Sheriff Shambaugh said his department recovered a fourwheeler years after it was stolen and recently got a call from another police agency about a gun that was stolen locally in 1998.
Sometimes a burglar, once caught, will lead police to a cache of items taken from numerous homes. Local police have recovered stolen goods from break-ins that were never even reported.
The drug connection
Some thieves tell police and court officials after they’re caught that breaking into homes and stealing people’s stuff is a rush that they can’t get away from. Even after doing jail time, some burglars go back to stealing because of the thrill of it, said Stapleton.
Then there are addicts.
“More than half of the break-ins are drug related. When you’re a heroin addict, the habit costs you $50-100 a day,” said Sheriff Shambaugh.
“You’ve got to steal a lot of stuff to pay for that habit,” said Wade Shambaugh.

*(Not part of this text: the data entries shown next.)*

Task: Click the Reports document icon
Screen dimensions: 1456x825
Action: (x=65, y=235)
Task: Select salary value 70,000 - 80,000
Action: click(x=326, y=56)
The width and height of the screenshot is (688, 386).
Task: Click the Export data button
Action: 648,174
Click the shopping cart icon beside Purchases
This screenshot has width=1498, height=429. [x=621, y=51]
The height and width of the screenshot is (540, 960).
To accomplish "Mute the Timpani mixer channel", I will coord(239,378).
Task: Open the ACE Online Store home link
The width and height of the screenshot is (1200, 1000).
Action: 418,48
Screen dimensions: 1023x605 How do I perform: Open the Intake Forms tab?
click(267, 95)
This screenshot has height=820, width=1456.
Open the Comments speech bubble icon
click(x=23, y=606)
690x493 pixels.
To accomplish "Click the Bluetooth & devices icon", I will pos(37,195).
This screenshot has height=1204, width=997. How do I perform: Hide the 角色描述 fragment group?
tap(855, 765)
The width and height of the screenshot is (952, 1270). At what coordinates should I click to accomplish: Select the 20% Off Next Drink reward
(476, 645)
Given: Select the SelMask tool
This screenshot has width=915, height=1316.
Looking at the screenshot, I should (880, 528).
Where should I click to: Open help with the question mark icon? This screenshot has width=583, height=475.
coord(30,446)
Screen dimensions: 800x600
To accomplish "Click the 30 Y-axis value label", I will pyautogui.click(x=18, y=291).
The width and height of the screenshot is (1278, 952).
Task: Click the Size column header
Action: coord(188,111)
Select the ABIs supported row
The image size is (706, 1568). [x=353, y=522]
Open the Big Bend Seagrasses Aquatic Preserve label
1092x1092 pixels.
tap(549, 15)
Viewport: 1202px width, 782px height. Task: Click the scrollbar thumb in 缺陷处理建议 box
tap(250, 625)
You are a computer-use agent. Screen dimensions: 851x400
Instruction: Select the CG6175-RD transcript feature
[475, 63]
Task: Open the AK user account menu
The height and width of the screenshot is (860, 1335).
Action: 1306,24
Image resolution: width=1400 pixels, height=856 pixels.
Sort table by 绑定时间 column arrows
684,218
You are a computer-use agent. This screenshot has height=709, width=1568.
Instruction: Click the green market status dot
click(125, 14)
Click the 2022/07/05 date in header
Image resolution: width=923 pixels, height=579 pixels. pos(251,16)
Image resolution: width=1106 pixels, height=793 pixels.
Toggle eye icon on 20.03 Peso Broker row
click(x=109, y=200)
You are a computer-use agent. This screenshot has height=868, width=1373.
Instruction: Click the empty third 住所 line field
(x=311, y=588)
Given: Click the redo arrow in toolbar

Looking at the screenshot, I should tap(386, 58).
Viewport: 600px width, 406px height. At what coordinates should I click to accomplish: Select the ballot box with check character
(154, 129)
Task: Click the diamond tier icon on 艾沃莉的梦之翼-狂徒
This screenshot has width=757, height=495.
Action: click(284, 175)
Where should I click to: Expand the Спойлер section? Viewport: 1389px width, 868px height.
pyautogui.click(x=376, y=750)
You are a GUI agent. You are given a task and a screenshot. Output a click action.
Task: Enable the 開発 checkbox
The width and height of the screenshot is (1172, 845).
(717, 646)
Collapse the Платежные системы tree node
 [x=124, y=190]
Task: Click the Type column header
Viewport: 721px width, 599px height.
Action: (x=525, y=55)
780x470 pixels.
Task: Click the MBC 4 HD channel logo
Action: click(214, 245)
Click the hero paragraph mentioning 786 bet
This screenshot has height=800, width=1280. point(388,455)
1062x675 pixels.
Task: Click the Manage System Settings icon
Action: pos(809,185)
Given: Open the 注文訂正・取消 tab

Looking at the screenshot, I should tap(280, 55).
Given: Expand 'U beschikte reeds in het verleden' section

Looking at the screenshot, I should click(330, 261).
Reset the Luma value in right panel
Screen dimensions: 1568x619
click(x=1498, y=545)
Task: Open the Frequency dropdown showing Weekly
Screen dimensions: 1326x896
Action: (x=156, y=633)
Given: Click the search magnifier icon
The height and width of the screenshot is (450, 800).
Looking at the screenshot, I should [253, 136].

Thieves will sell electronics or other items for a fraction of their value to get cash for drugs. Guns are especially valuable – they can be traded directly to drug dealers in Baltimore for their product, said police. At least once, a four-wheeler stolen in Morgan County was taken to the city and given to a dealer for payment.
The members of the Sheriff’s Department investigative team have kept their sights on what some people have called “small-time dealers.”
Criticized for not taking down a larger heroin dealer, police said that’s not how the drug market works in Morgan County.
“The people are users and dealers,” said Wade Shambaugh.
Stapleton said individual heroin addicts will drive to Baltimore several times each week to buy the drug for their own use, or for one or two friends.
Once an addict has a connection in the city, they share that information with fellow addicts. Instead of one or two people bringing the drug back for distribution, users go get their own in Baltimore.
Deputies routinely have to travel toward the city to pick up local residents arrested in Howard, Frederick or Washington County, Md. on their way back home from a drug purchase.
Stapleton said there have been some successes – addicts that have been able to recover from their drug habit and want to help get others clean.
“Just because we can’t stop it doesn’t mean we can stop fighting it,” Shambaugh said of the drug traffic and its connection to local robberies.